Возвращая архивные папки, я снова заговорил о содержании справки, выданной мне для райсобеса. Надеялся, что непосредственное знакомство с грязной «кухней» и рецептами фабрикации липовых дел этого ведомства в эпоху Ежова—Берии, должно было отрезвить сознание работников архива. Но, видимо, слишком глубокой и въедливой была парализующая интеллект зомбирующая гебистская «радиация». К нашему разговору присоединился еще один сотрудник архива. Теперь оба усердно убеждали меня в непогрешимости принципов своего ведомства и абсолютной законности своих действий.
«Если вас не устраивает содержание справки, можете обратиться к нашему руководству, только ведь оно скажет вам то же самое» — «успокаивали» они меня в два голоса...

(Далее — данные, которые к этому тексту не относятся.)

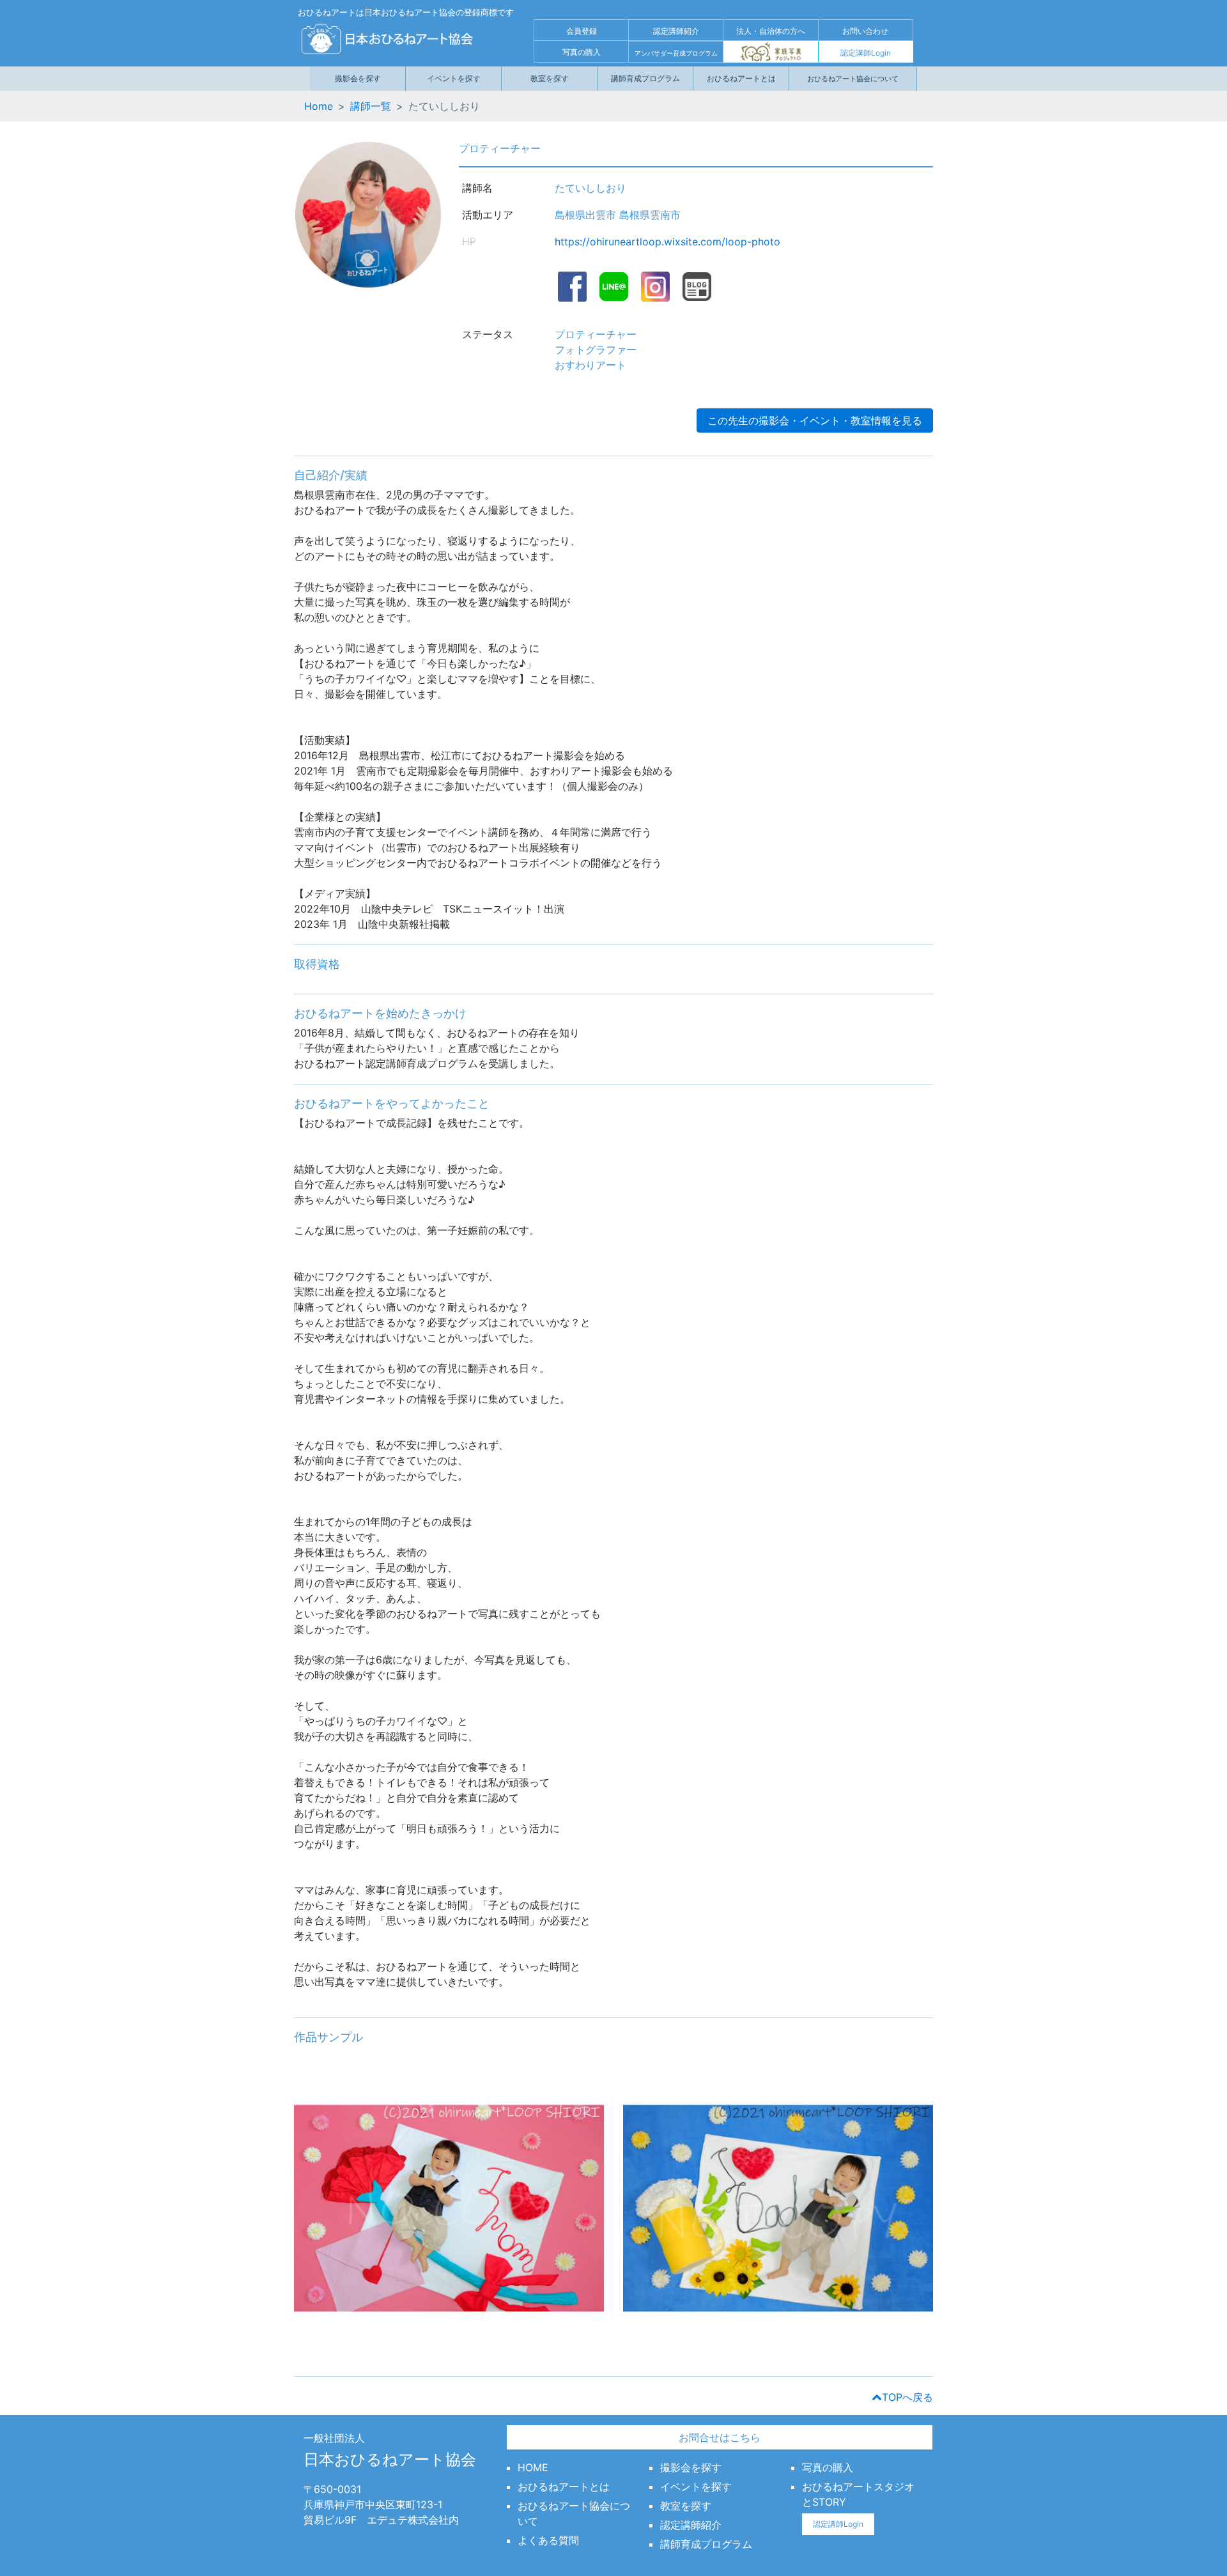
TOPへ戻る (907, 2397)
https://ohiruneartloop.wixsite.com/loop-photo (667, 241)
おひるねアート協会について (853, 78)
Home (318, 106)
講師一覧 (370, 106)
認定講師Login (865, 53)
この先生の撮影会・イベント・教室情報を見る (814, 420)
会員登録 (581, 31)
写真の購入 (581, 52)
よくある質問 (548, 2540)
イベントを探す (454, 78)
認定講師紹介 (676, 31)
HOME (533, 2467)
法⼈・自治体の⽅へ (770, 31)
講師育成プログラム (645, 78)
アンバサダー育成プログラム (676, 53)
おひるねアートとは (741, 78)
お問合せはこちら (719, 2437)
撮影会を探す (358, 78)
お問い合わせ (865, 31)
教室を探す (549, 78)
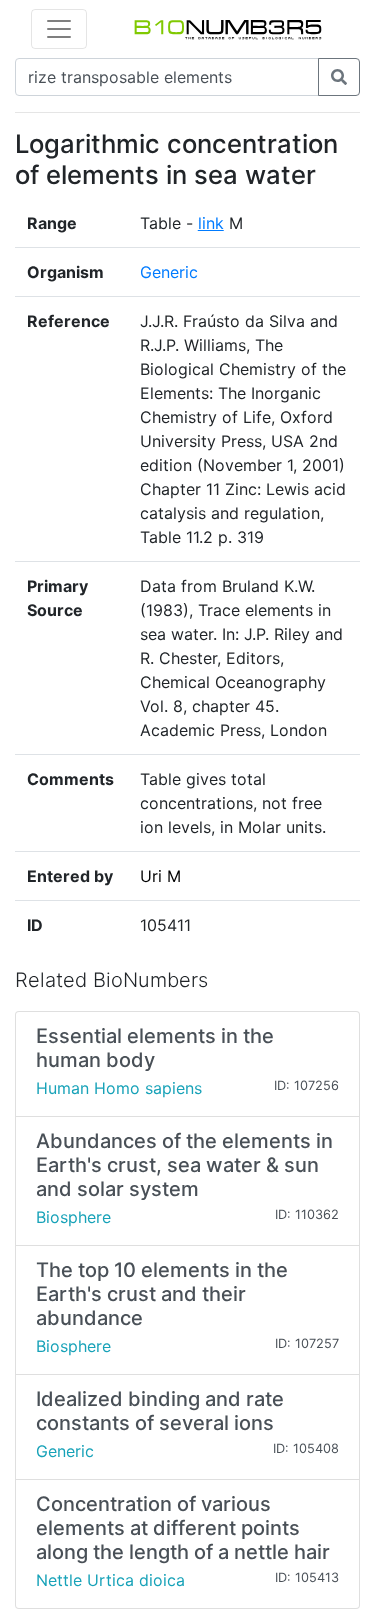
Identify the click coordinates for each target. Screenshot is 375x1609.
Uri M (160, 876)
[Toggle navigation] (59, 29)
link (211, 223)
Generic (169, 272)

Весь пройденный путь, весь мой жизненный опыт подтверждали, что даже поверженный лубянский монстр, так же как и замурованный и похороненный чернобыльский реактор, еще долго будет распространять вокруг себя губительное «излучение»... Носителей вредных «изотопов» за годы советской власти накопилось у нас предостаточно. Мало того, что сами отравлены, еще стараются как можно больше других отравить. Их можно назвать партией реванша. Она нигде не зарегистрирована и официально нигде не значится, но может не только существовать, но и разрастаться, как раковая опухоль. Она будет стремиться к объединению устраненной от власти и дармовой кормушки руководящей верхушки партийных и силовых структур с чиновничьей мафией, среди которой немало уголовников, взяточников и казнокрадов. Словом, тех, кто в действительности всегда был ничем, но официально стал всем! Их объединяет общая цель: неограниченная власть... Власть в регионе, стране, а в перспективе и в мире.
Им все равно, под какими знаменами идти к этой цели: под красными, с серпом и молотом, или свастикой, а можно и под черными с черепом и костями. Отдельные подразделения партии могут маскироваться под разными благопристойными обличьями: либералов, патриотов, друзей народа...
Они создают свои или внедряются в различные движения, секты, акционерные общества, союзы, коммерческие структуры... Задача одна: не допускать стабильности, препятствовать всякому улучшению, разлагать общество, подогревать недовольство, разжигать национальную вражду, сеять панику... Их главный принцип: чем хуже, тем лучше!